___ SELECTED EXTRACT ___
Dr. Nicole M. Martinez is assistant professor in the departments of Chemical and Systems Biology and of Developmental Biology at Stanford University. Her laboratory studies RNA modifications, mRNA processing, and their roles in development and disease. Dr. Martinez is a National Institutes of Health Pathway to Independence (K99/R00) awardee, a Chan Zuckerberg Biohub investigator and a member of the RNA Society. She was a postdoctoral fellow at Yale University, where she worked on RNA modifications. Dr. Martinez obtained her Ph.D. from the University of Pennsylvania, where she studied alternative splicing.
Dr. Kate D. Meyer is assistant professor in the departments of Biochemistry and Neurobiology at Duke University School of Medicine. Her laboratory studies how the RNA modification, m6A, is regulated in cells and its role in gene expression and cell function. Dr. Meyer’s lab has also developed tools for detecting m6A in cells and for studying how m6A binding proteins recognize target mRNAs. Prior to starting her lab at Duke, she trained with Dr. Samie Jaffrey at Weill Cornell Medicine, where she helped develop the first method for global m6A profiling and uncovered key functions of m6A in regulating translation. She has received several awards recognizing her contribution to the field of epitranscriptomics, including the Blavatnik Regional Award for Young Scientists, the Tri-Institutional Breakout Prize for Junior Investigators, the Searle Scholars Award, and the Klingenstein-Simons Fellowship Award.
___
TASK PROMPT —
Decide whether each statement agrees with the profiles of the two RNA researchers, answering yes or no and quoting the words that settle it: (a) Dr. Martinez was a postdoctoral fellow at Yale University. (b) Dr. Meyer is an assistant professor at Stanford University. (c) Dr. Martinez earned her Ph.D. at Yale University. The records that follow have no connection to the profiles of the two RNA researchers.
___ MATERIAL PROVIDED ___
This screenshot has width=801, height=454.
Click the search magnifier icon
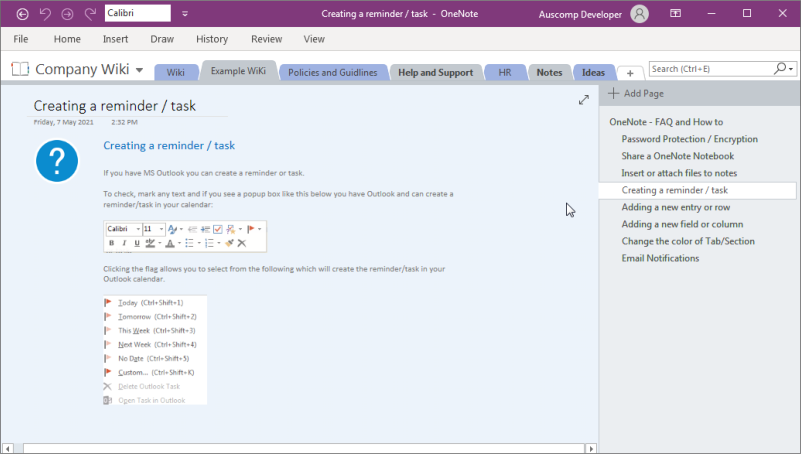[780, 68]
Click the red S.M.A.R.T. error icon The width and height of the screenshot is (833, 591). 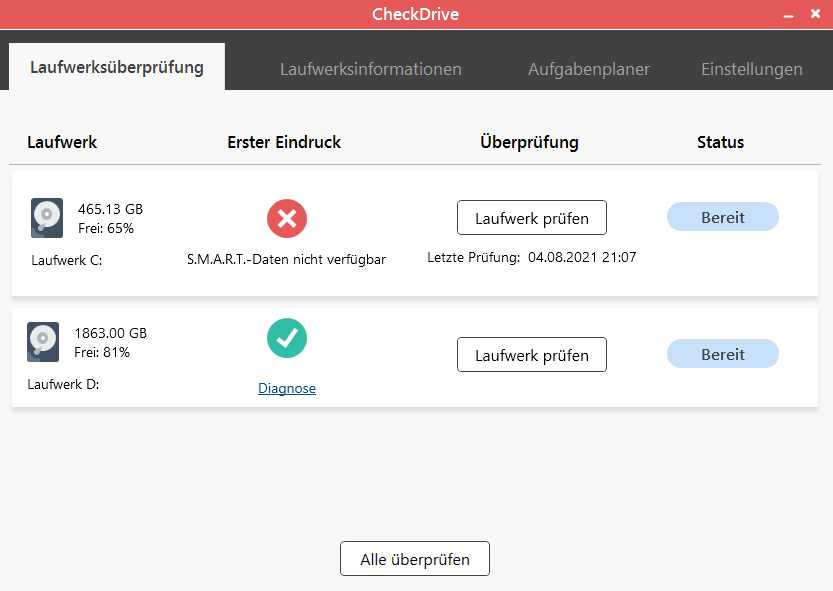pyautogui.click(x=287, y=218)
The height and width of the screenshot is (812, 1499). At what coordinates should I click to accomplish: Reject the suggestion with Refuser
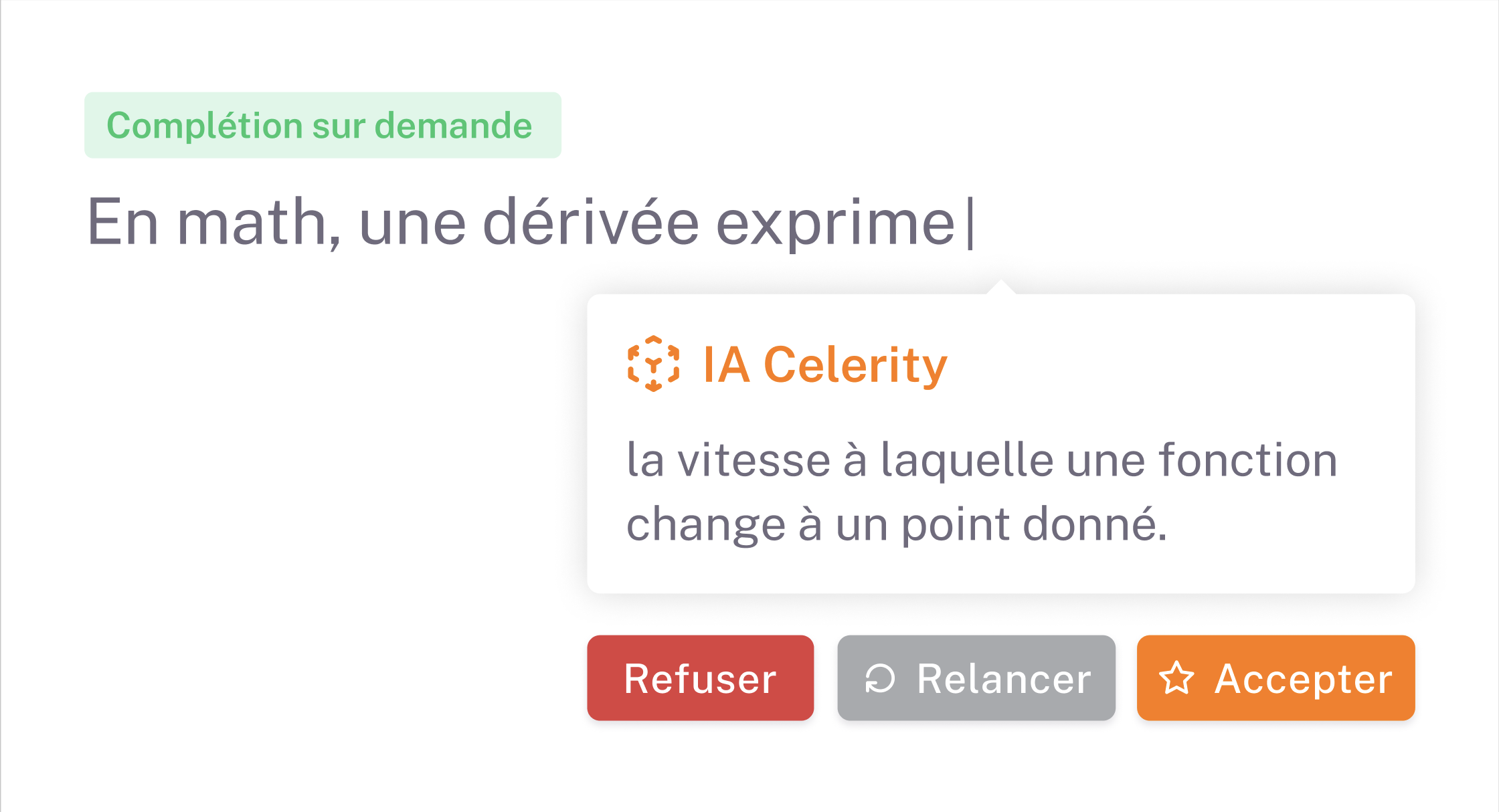pos(700,678)
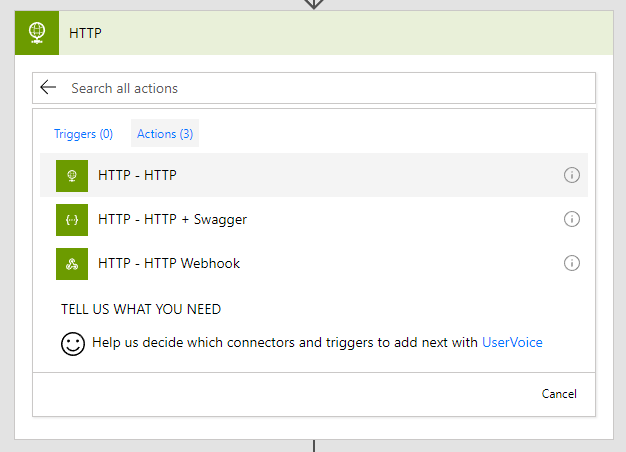
Task: Select the HTTP - HTTP globe icon
Action: (72, 175)
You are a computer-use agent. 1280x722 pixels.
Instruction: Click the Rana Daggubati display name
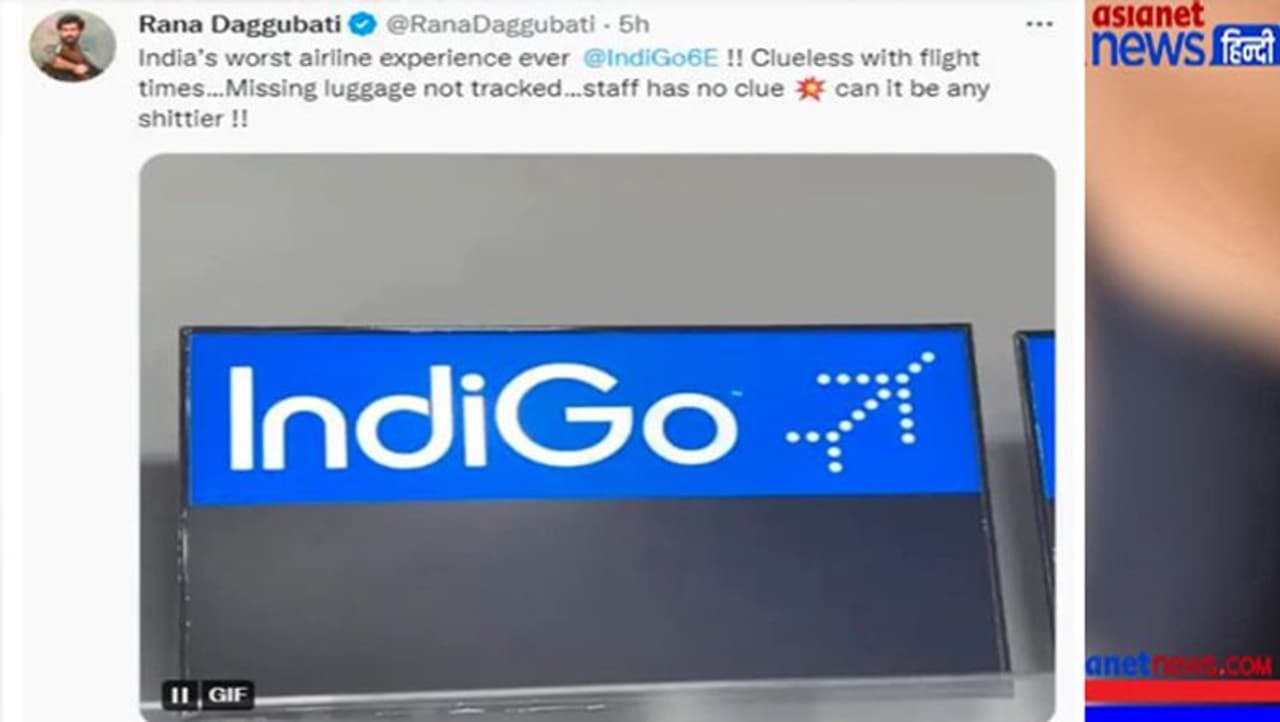point(240,23)
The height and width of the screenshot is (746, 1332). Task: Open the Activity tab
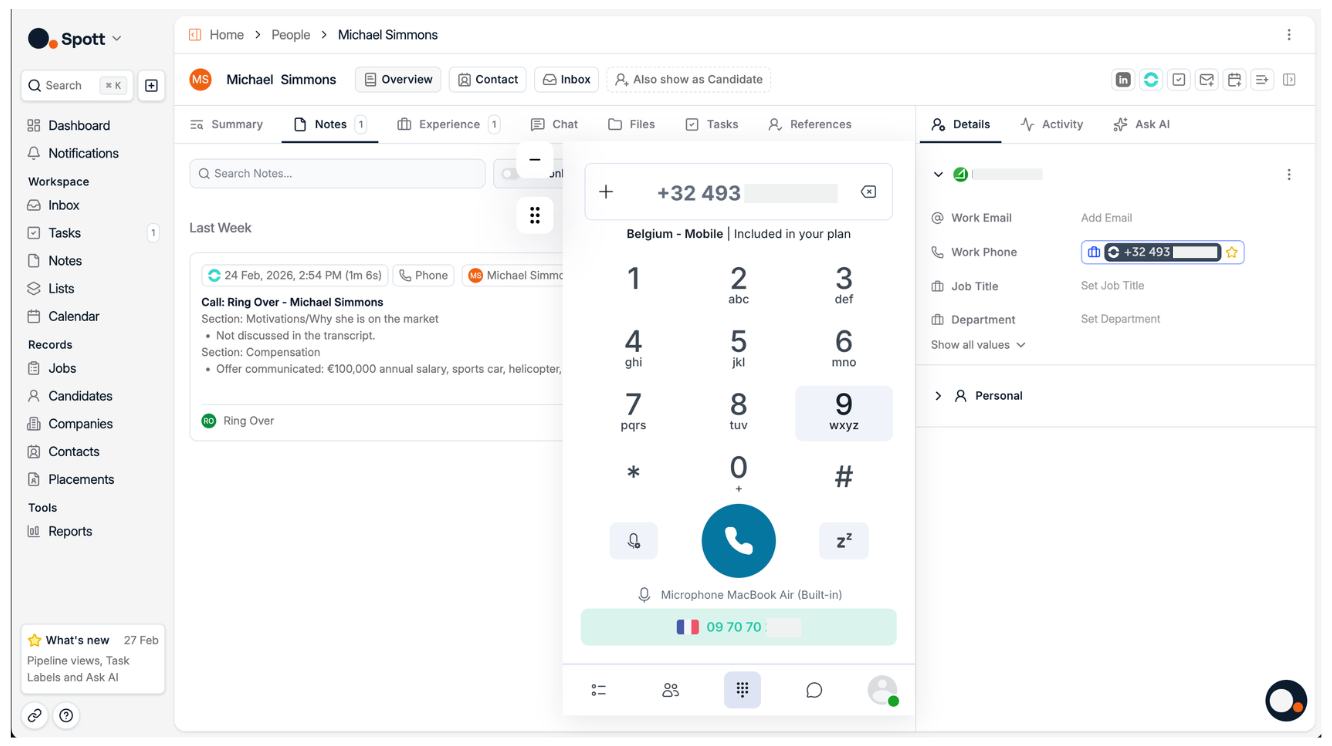1051,125
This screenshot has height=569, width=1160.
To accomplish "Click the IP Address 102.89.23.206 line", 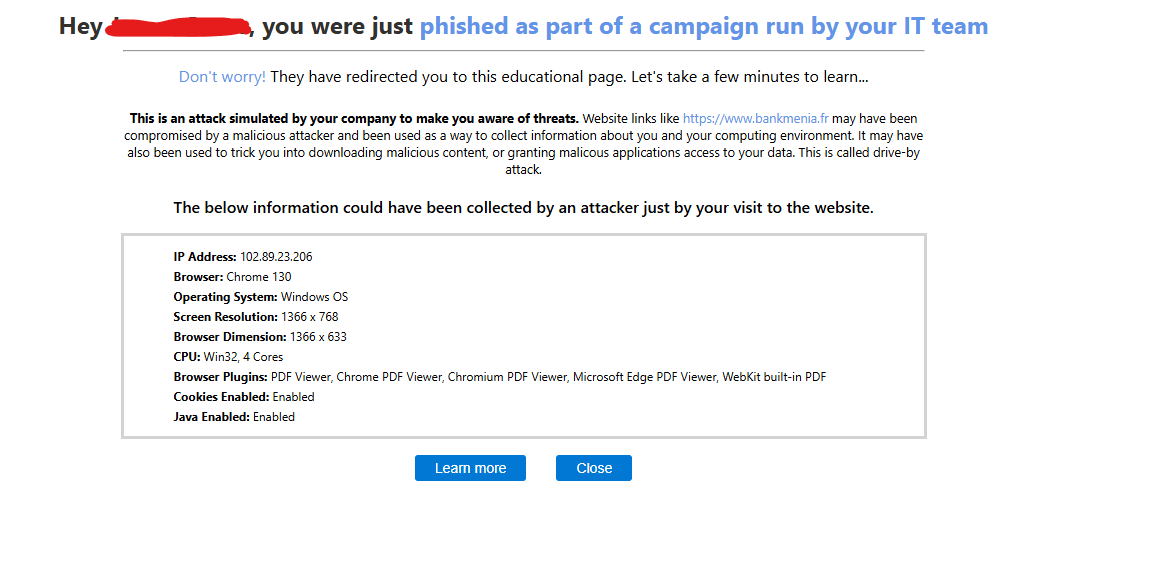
___
SOLUTION —
(a) Yes: "She was a postdoctoral fellow at Yale University"
(b) No: "Dr. Kate D. Meyer is assistant professor in the departments of Biochemistry and Neurobiology at Duke University School of Medicine"
(c) No: "Dr. Martinez obtained her Ph.D. from the University of Pennsylvania"